In 1993, the year Lane commemorated the 30th anniversary of the founding of his business, The New York Times compared him to Coco Chanel for having successfully made faux jewelry chic, noting that unlike Chanel's wealthy clientele, his rather more affordable designs were accessible to a far wider audience. He established a presence as a vendor of jewelry on the cable television home-shopping network QVC, his twice-a-month four-hour appearances in 1997 each taking $1.5 million. In 1998 the FIT Museum held a retrospective exhibition of Lane's jewelry from the 1960s to the late 1990s.

Kenneth Jay Lane's designs continue to attract modern celebrities. Notable figures such as Lady Gaga, Rihanna, Miley Cyrus, and Katy Perry have incorporated Lane's creations into their distinctive styles.

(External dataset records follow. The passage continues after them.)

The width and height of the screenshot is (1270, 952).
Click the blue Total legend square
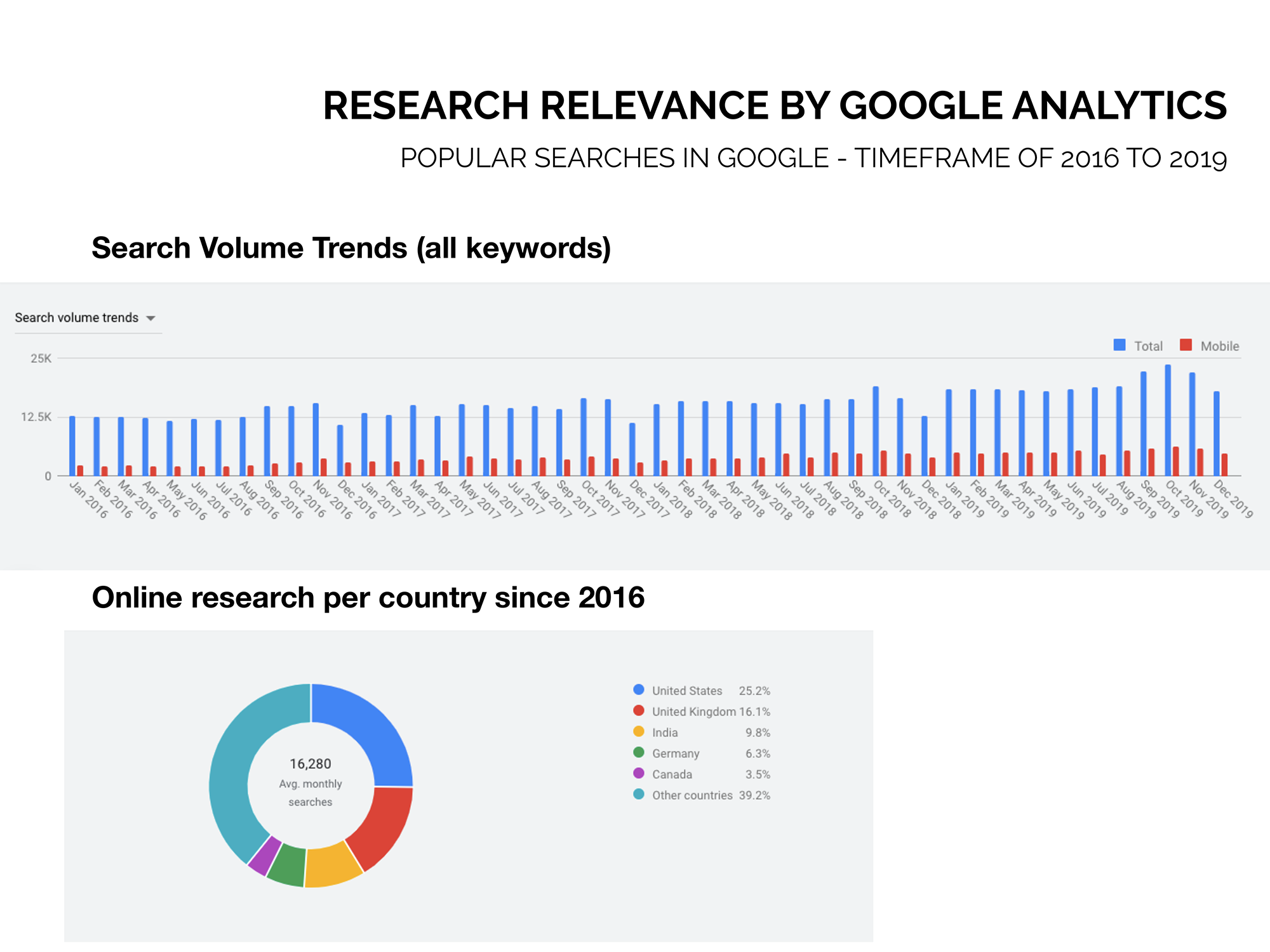tap(1120, 345)
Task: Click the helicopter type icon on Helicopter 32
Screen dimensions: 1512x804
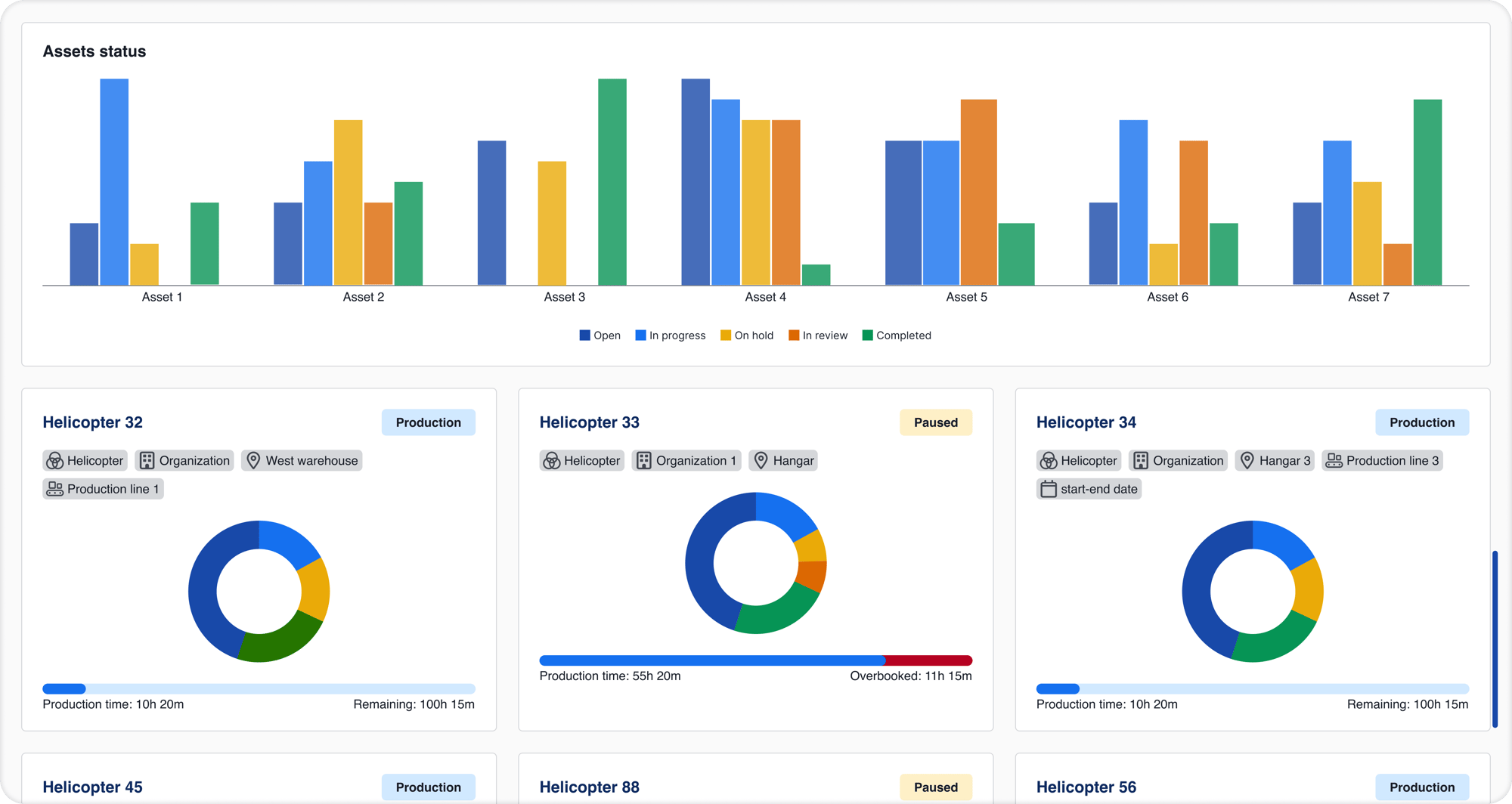Action: pos(54,460)
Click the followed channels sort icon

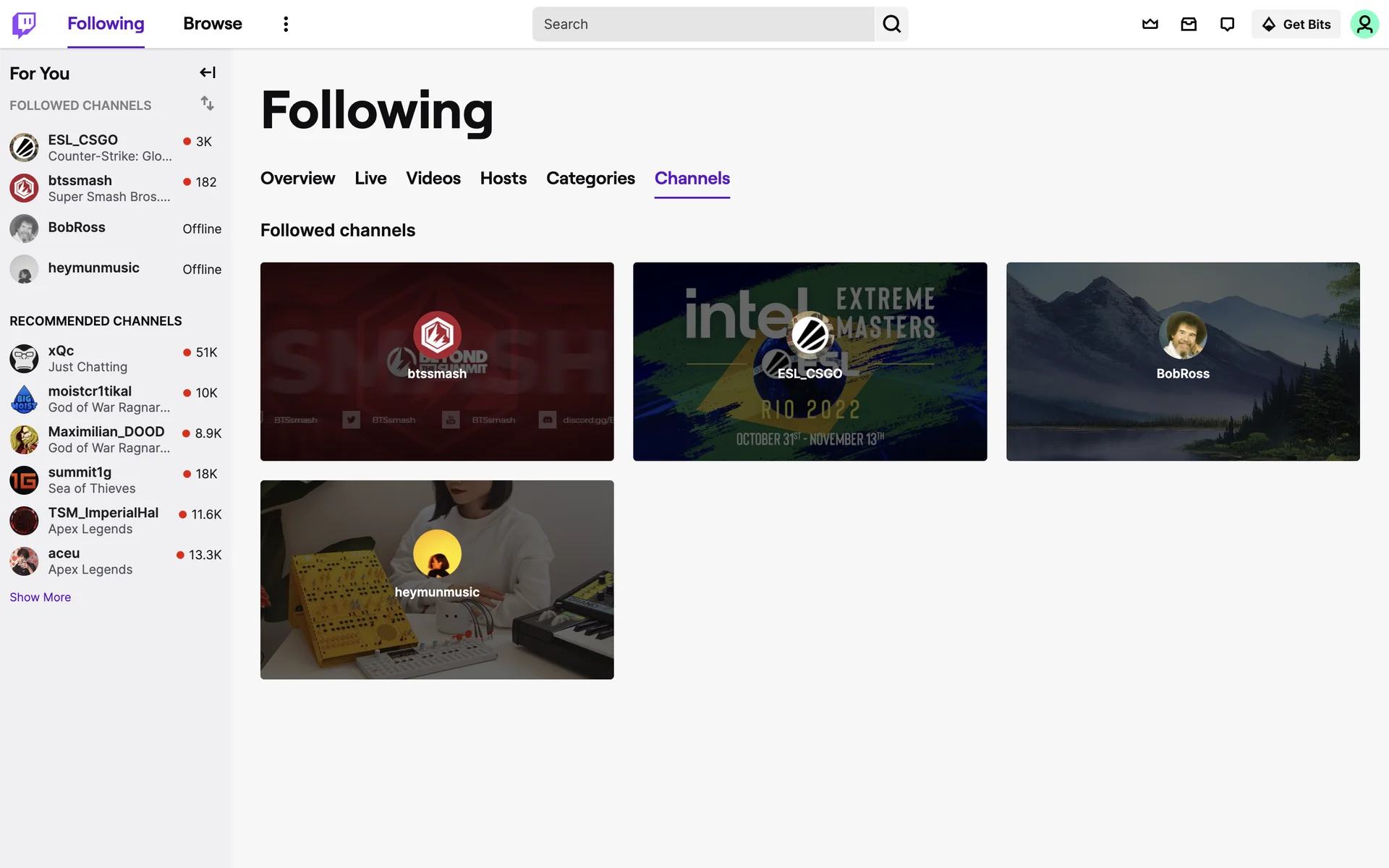point(208,103)
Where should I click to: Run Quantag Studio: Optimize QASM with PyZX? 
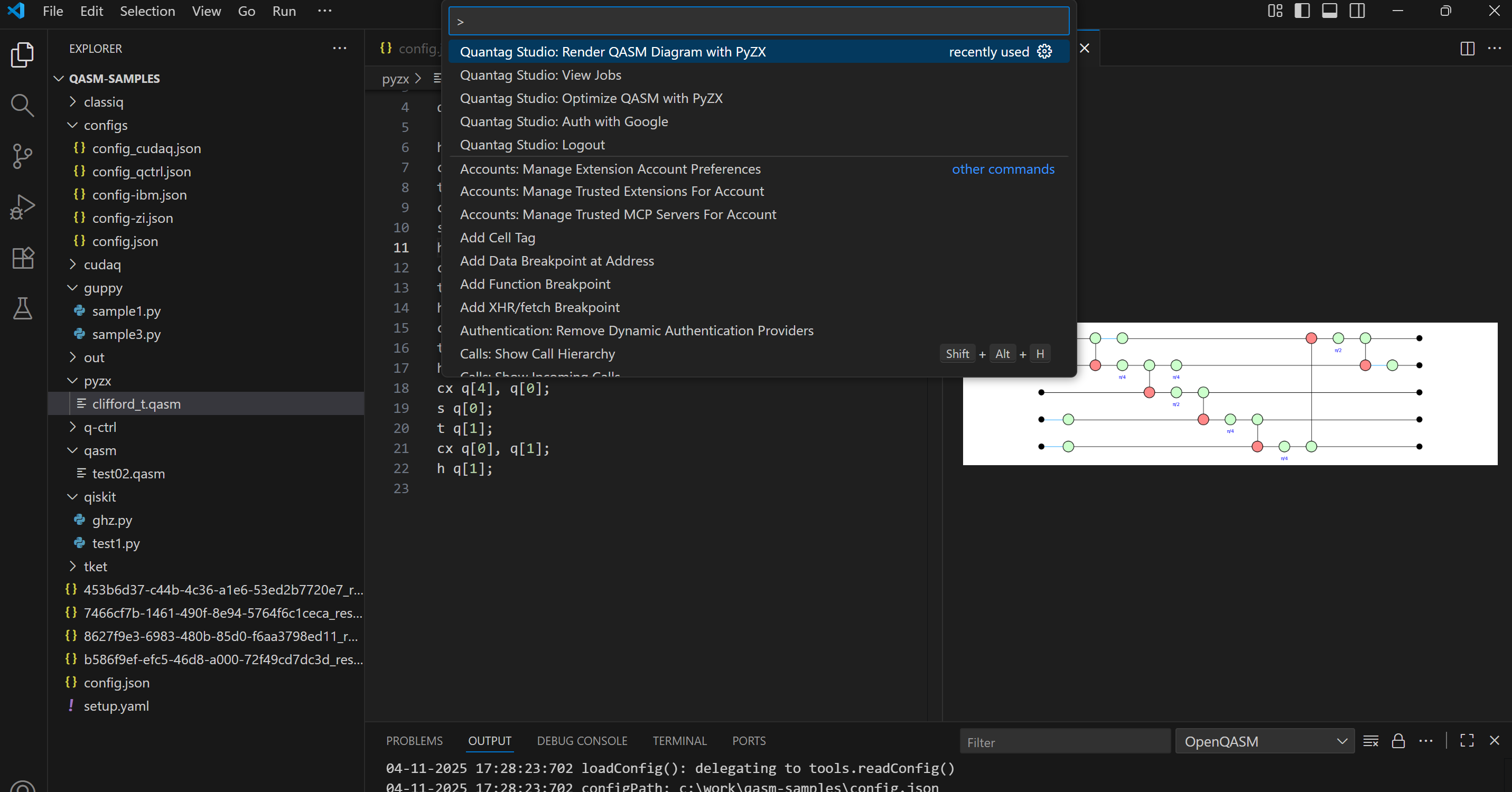coord(591,98)
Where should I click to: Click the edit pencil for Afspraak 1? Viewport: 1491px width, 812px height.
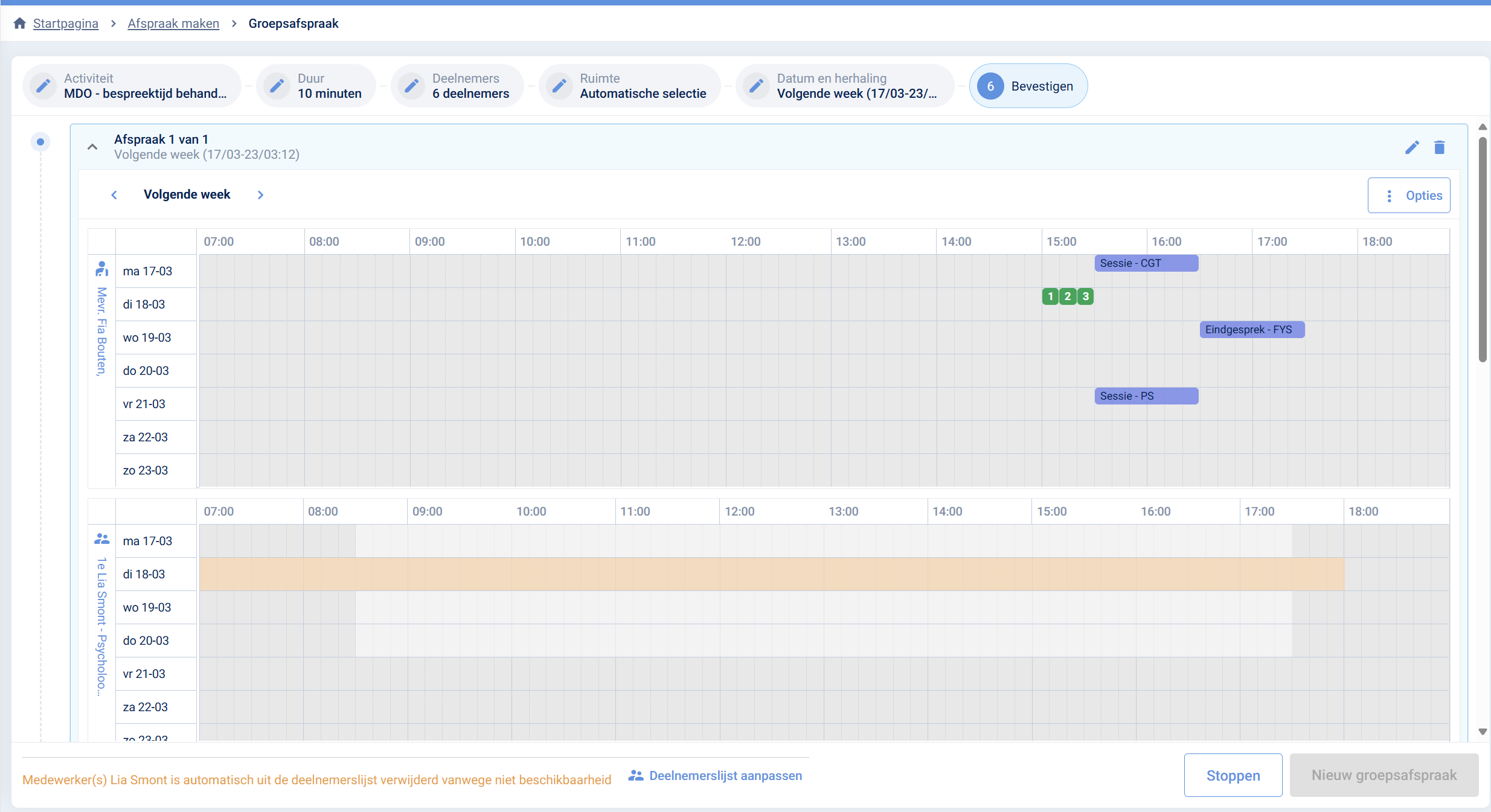[1412, 147]
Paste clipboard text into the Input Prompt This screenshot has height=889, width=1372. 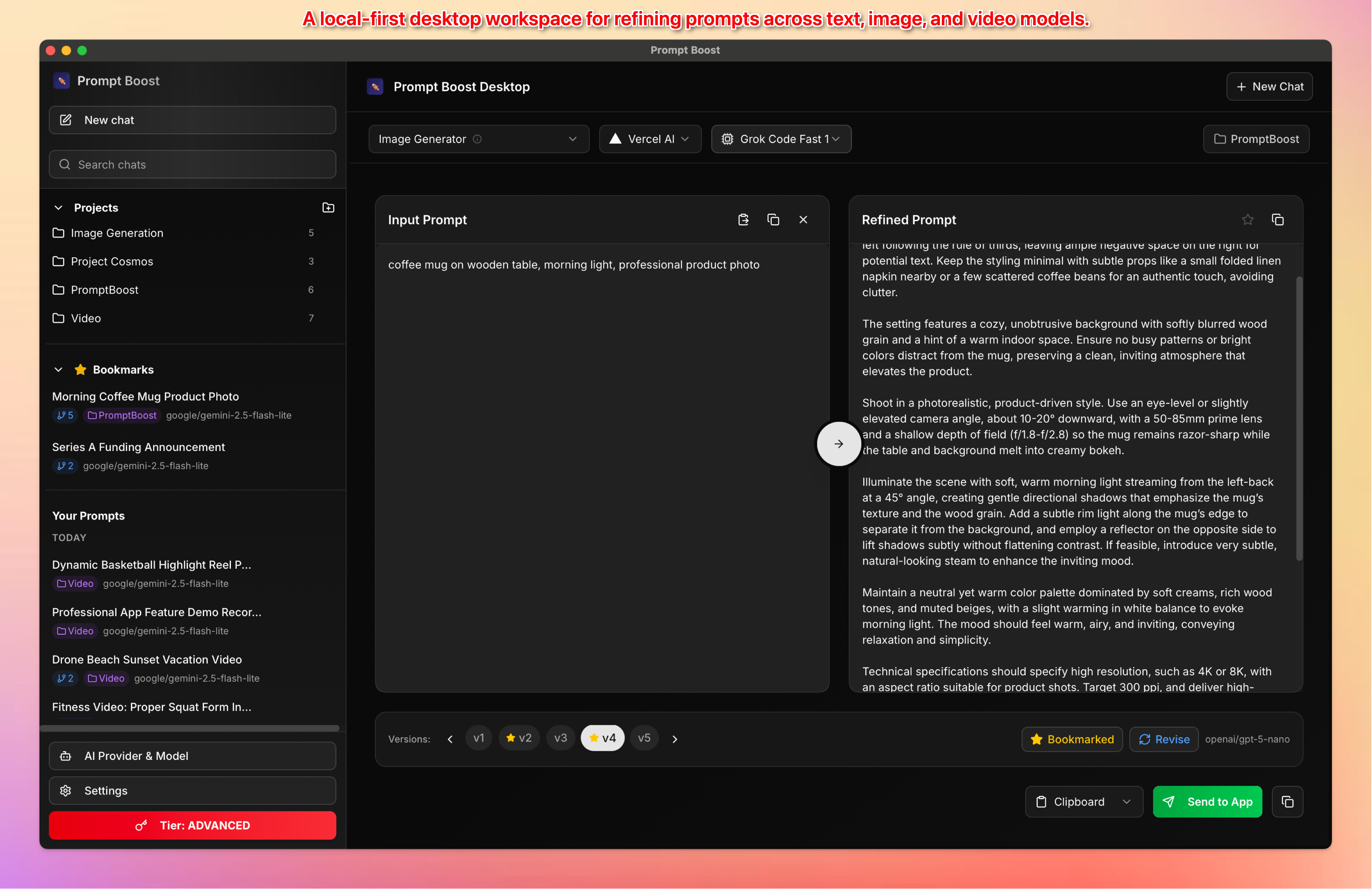[x=743, y=220]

Other famous names, including Madonna, Sarah Jessica Parker, Cheryl Cole, Kyle Richards, Michelle Trachtenberg, and Mindy Kaling have also been spotted wearing Lane's jewelry.

==Death==
Through Andy Warhol he met Nicola Weymouth, an English socialite who became his wife in 1974. They divorced in 1977. Kenneth Lane died in 2017, aged 85. No known immediate family members survive.

==Legacy==

Kenneth Jay Lane was a member of London's swinging set who achieved a small piece of cultural immortality as the subject of a portrait by Warhol.